§ **PROBLEMS TO SOLVE**:
[1] According to the proxy voting policy, which release supplements Rule 206(4)-6 with guidance on advisers' proxy voting responsibilities?
[2] Pick up the proxy voting policy after its last sentence and write the procedures it introduces.
BEGIN GIVEN TEXT
GRIFFIN CAPITAL CREDIT ADVISOR, LLC
PROXY VOTING
Policy
Griffin, as a matter of policy and as a fiduciary to the Fund, has the responsibility for voting proxies for securities held by the Fund consistent with the best interests of the Fund. The Adviser has delegated the voting responsibility for the Fund’s Sub-Adviser. The Sub-Adviser maintains written policies and procedures as to the handling, voting and reporting of proxies. The Adviser shall cause the Fund to make appropriate disclosures about the Fund’s proxy policies and practices and the availability of the Fund’s proxy voting record.
Background & Description
In Proxy Voting by Investment Advisers, Investment Advisers Act Release No. 2106 (January 31, 2003), the SEC noted that, “The federal securities laws do not specifically address how an adviser must exercise its proxy voting authority for its clients. Under the Advisers Act, however, an adviser is a fiduciary that owes each of its clients a duty of care and loyalty with respect to all services undertaken on the client’s behalf, including proxy voting. The duty of care requires an adviser with proxy voting authority to monitor corporate events and to vote the proxies.”
Rule 206(4)-6 under the Advisers Act requires each registered investment adviser that exercises proxy voting authority with respect to client securities to:
| ● | Adopt and implement written policies and procedures reasonably designed to ensure that the adviser votes client securities in the clients’ best interests. Such policies and procedures must address the manner in which the adviser will resolve material conflicts of interest that can arise during the proxy voting process; |
| ● | Disclose to clients how they may obtain information from the adviser about how the adviser voted with respect to their securities; and |
| ● | Describe to clients the adviser’s proxy voting policies and procedures and, upon request, furnish a copy of the policies and procedures. |
Rule 206(4)-6 is supplemented by Investment Advisers Act Release No. 5325 (September 10, 2019) (“Release No. 5325”), which contains guidance regarding the proxy voting responsibilities of investment advisers under the Advisers Act. Among other subjects, Release No. 5325 addresses the oversight of proxy advisory firms by investment advisers. Additionally, paragraph (c)(2) of Rule 204-2 imposes additional recordkeeping requirements on investment advisers that execute proxy voting authority, as described in the Books and Records section of this Compliance Manual.
The Advisers Act lacks specific guidance regarding an adviser’s duty to direct clients’ participation in class actions. However, many investment advisers adopt policies and procedures regarding class actions. The Sub-Adviser is responsible for exercising voting authority over securities held by the Fund consistent with the Fund’s best interests, which is viewed as making a judgment as to what voting decision (including a decision not to vote) is reasonably likely to maximize total return to the Fund. The Sub-Adviser maintains proxy voting policies and procedures consistent with SEC Rule 206(4)-6 of the Advisers Act.
Procedures
The Adviser has adopted procedures to implement the proxy voting policy and to monitor and ensure its policy is observed and amended or updated, as appropriate, which include the following.
END GIVEN TEXT
BEGIN INFORMATION PROVIDED
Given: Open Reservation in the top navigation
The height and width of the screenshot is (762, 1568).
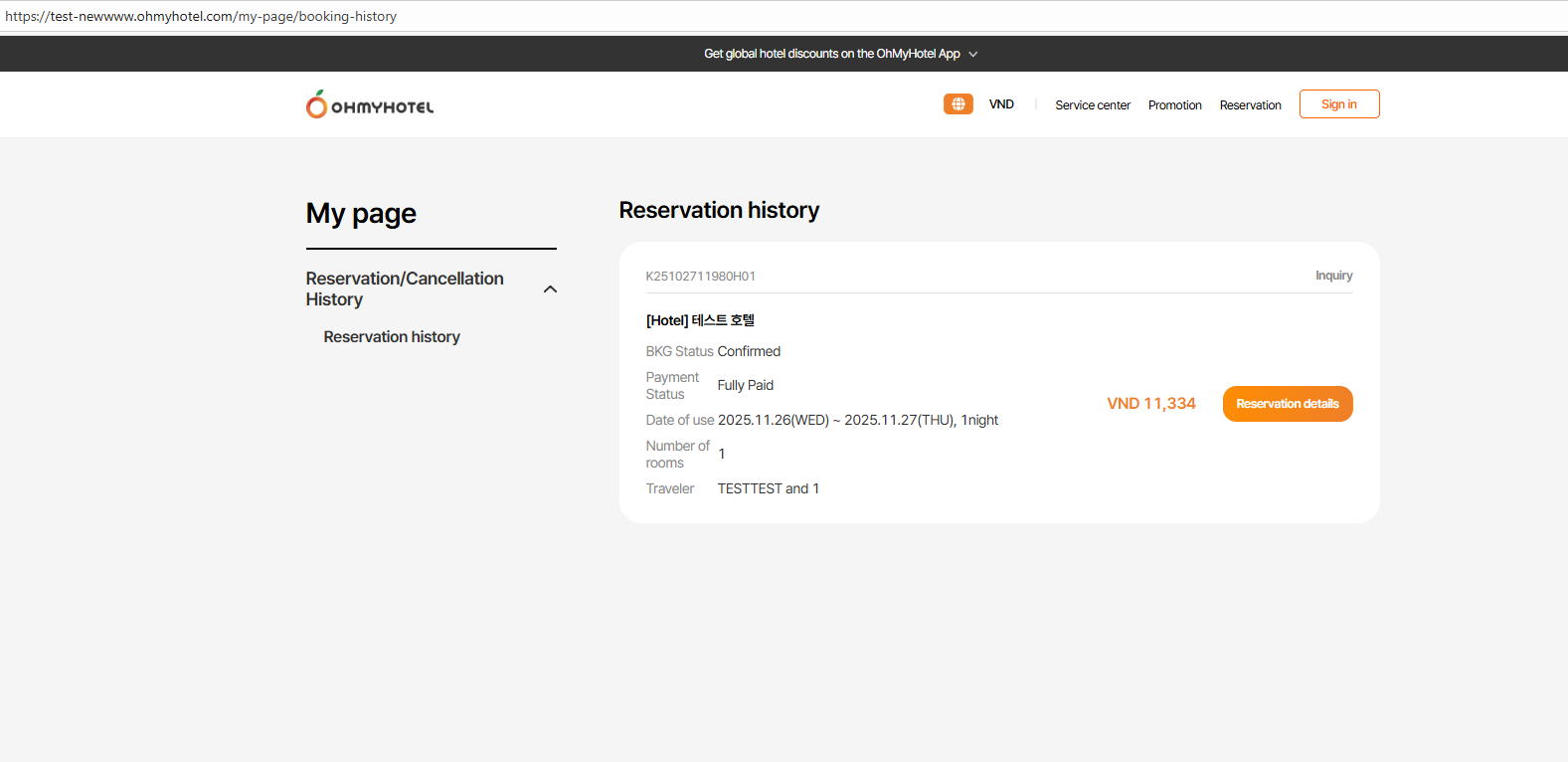Looking at the screenshot, I should tap(1250, 105).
END INFORMATION PROVIDED
§ **THE ANSWERS**:
[1] Investment Advisers Act Release No. 5325 (September 10, 2019).

[2]
General Voting Procedures and Guidelines
The Adviser has delegated the voting responsibility for the Fund to the Sub-Adviser. The Sub-Adviser maintains proxy voting policies and procedures consistent with SEC Rule 206(4)-6 of the Advisers Act. The Sub-Adviser votes proxies for the Fund in a manner consistent with its proxy voting policies and procedures, and any written instructions from the Adviser or the Fund. As a fiduciary, the Sub-Adviser has a duty to monitor corporate events and to vote proxies, as well as a duty to cast votes in the best interest of its clients, including the Fund, and not to subrogate client interests to its own interests. To meet its fiduciary obligations, the Sub-Adviser seeks to ensure that its votes proxies in the best interest of its clients, including the Fund, and address how it will resolve any conflict of interest that may arise when voting proxies.
The Sub-Adviser intends to vote proxies on behalf of the Fund either in accordance with management recommendations, or otherwise in the best interests of the Fund, taking into account such factors as it deems relevant in its sole discretion. The Sub-Adviser’s proxy voting policy is designed to ensure that if a material conflict of interest is identified in connection with a particular proxy vote, that the vote is not improperly influenced by the conflict. Conflicts of interest will arise from time to time in relation to proxy voting requirements. The Sub-Adviser shall monitor all proxies for any potential conflicts of interest. If a material conflict of interest arises, the Sub-Adviser will determine what is in the best interests of the Fund and will seek to take appropriate steps to eliminate any such conflict.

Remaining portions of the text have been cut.